● **Aim of the task**
Set down, please, exactly the lines below that run from the line with "[Touch-Up Paint Pen" to the line with "Soul Red Metallic - 41V (55, 657)", both lines included.

● **Data**
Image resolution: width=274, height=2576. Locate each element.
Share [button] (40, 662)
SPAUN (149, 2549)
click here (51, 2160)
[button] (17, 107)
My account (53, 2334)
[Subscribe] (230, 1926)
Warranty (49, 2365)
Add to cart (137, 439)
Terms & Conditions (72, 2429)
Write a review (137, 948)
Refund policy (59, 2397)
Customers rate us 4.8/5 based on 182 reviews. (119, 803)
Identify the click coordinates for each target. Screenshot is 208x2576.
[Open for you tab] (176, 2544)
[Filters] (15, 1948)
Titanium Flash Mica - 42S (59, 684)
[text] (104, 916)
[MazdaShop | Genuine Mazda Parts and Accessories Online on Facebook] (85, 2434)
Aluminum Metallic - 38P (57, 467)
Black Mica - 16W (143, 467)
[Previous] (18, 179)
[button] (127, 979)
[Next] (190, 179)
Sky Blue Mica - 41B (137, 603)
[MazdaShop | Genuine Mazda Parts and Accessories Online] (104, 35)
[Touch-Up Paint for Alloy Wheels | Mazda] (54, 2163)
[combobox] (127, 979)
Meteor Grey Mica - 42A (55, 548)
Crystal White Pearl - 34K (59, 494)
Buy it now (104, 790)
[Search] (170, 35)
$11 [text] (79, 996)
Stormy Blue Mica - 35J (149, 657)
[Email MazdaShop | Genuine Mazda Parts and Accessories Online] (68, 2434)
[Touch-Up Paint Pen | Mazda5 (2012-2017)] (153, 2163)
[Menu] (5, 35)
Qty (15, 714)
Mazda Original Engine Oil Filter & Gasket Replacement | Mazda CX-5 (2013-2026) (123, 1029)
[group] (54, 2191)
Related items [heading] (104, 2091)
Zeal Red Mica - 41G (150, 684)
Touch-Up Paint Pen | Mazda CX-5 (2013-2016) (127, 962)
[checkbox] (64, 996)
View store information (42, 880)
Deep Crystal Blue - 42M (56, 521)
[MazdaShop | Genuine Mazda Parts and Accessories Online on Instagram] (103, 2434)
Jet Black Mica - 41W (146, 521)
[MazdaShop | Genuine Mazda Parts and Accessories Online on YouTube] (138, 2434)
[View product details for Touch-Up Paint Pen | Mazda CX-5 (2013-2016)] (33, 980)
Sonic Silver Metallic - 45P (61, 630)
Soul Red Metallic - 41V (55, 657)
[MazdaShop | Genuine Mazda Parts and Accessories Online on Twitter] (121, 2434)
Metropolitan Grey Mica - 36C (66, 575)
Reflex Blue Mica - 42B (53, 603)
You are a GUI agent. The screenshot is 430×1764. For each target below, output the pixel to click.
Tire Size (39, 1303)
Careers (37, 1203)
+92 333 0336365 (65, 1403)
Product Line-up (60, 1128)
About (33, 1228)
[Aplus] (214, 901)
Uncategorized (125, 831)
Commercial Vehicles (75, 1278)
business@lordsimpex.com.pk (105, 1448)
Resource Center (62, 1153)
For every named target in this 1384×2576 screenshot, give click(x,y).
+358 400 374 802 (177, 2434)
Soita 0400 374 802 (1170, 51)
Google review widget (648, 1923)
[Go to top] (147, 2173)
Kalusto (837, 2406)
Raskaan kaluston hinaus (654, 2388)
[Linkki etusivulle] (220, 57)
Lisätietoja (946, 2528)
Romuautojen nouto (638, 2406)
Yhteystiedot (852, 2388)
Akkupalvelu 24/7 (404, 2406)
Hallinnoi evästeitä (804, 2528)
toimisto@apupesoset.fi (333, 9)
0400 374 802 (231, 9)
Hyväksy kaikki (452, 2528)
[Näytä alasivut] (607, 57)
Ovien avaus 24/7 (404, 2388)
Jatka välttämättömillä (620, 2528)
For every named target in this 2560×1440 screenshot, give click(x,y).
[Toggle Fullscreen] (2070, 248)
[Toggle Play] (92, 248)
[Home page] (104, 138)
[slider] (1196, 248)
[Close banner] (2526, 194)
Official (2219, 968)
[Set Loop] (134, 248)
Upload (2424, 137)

● **Exercise solution**
[Touch-Up Paint Pen | Mazda5 (2012-2017)] (153, 2163)
[Menu] (5, 35)
Qty (15, 714)
Mazda Original Engine Oil Filter & Gasket Replacement | Mazda CX-5 (2013-2026) (123, 1029)
[group] (54, 2191)
Related items [heading] (104, 2091)
Zeal Red Mica - 41G (150, 684)
Touch-Up Paint Pen | Mazda CX-5 (2013-2016) (127, 962)
[checkbox] (64, 996)
View store information (42, 880)
Deep Crystal Blue - 42M (56, 521)
[MazdaShop | Genuine Mazda Parts and Accessories Online on Instagram] (103, 2434)
Jet Black Mica - 41W (146, 521)
[MazdaShop | Genuine Mazda Parts and Accessories Online on YouTube] (138, 2434)
[View product details for Touch-Up Paint Pen | Mazda CX-5 (2013-2016)] (33, 980)
Sonic Silver Metallic - 45P (61, 630)
Soul Red Metallic - 41V (55, 657)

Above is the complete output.